Start of Records shown
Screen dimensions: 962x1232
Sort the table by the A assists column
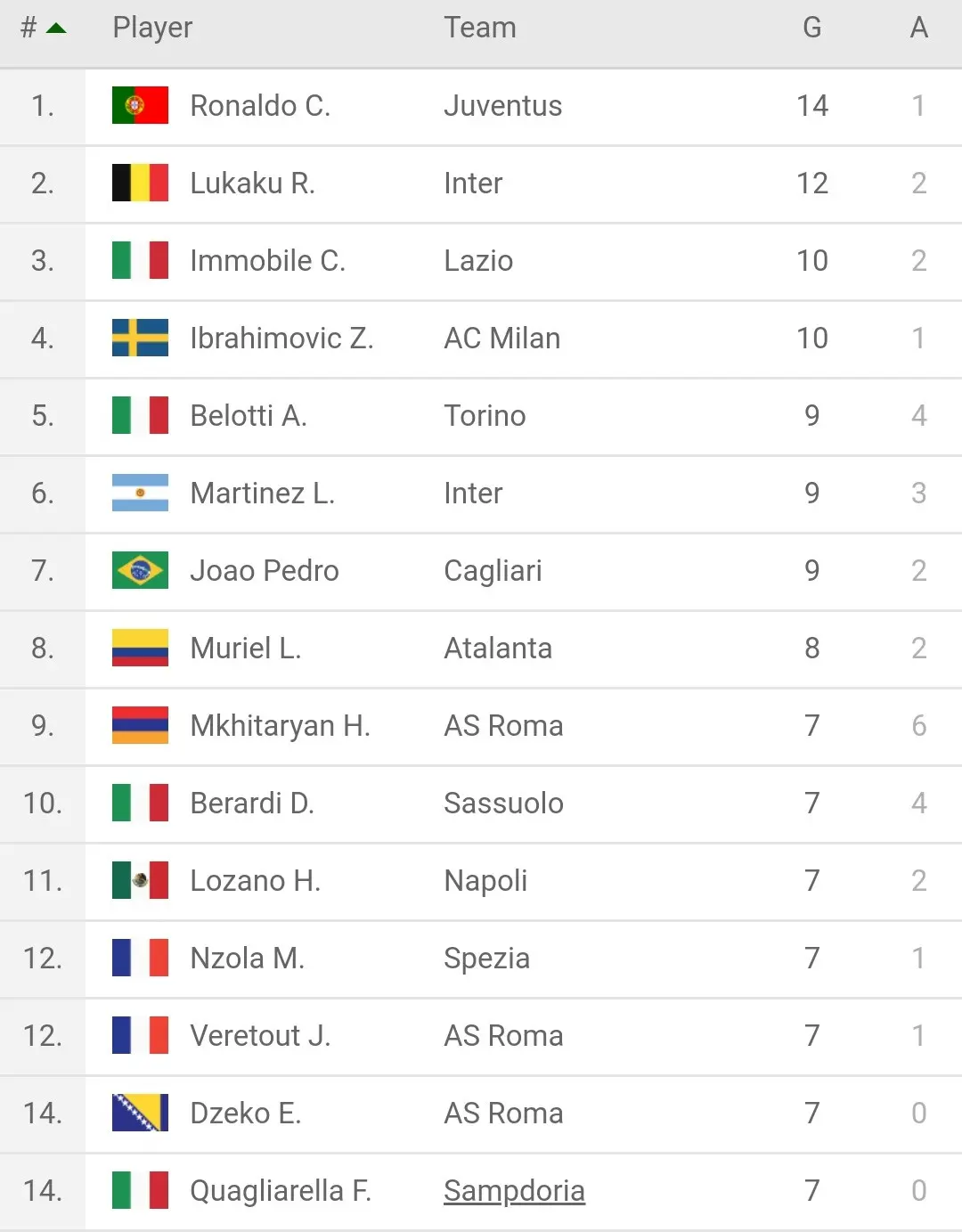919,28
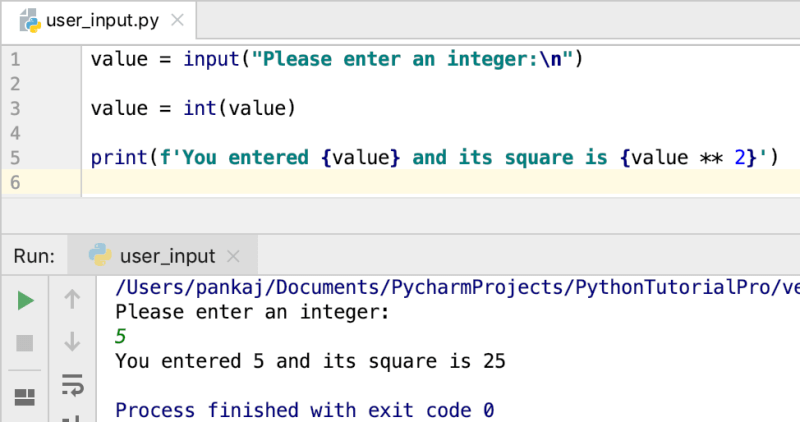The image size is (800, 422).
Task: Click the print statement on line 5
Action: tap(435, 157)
End of Records shown
Task brief >> Reproduce every entry word for word, but omit the pictures.

Solution to the exercise >>
Screen dimensions: 962x1232
Sort the table by the A assists column
919,28
The image size is (800, 422).
Task: Click the print statement on line 5
Action: tap(435, 157)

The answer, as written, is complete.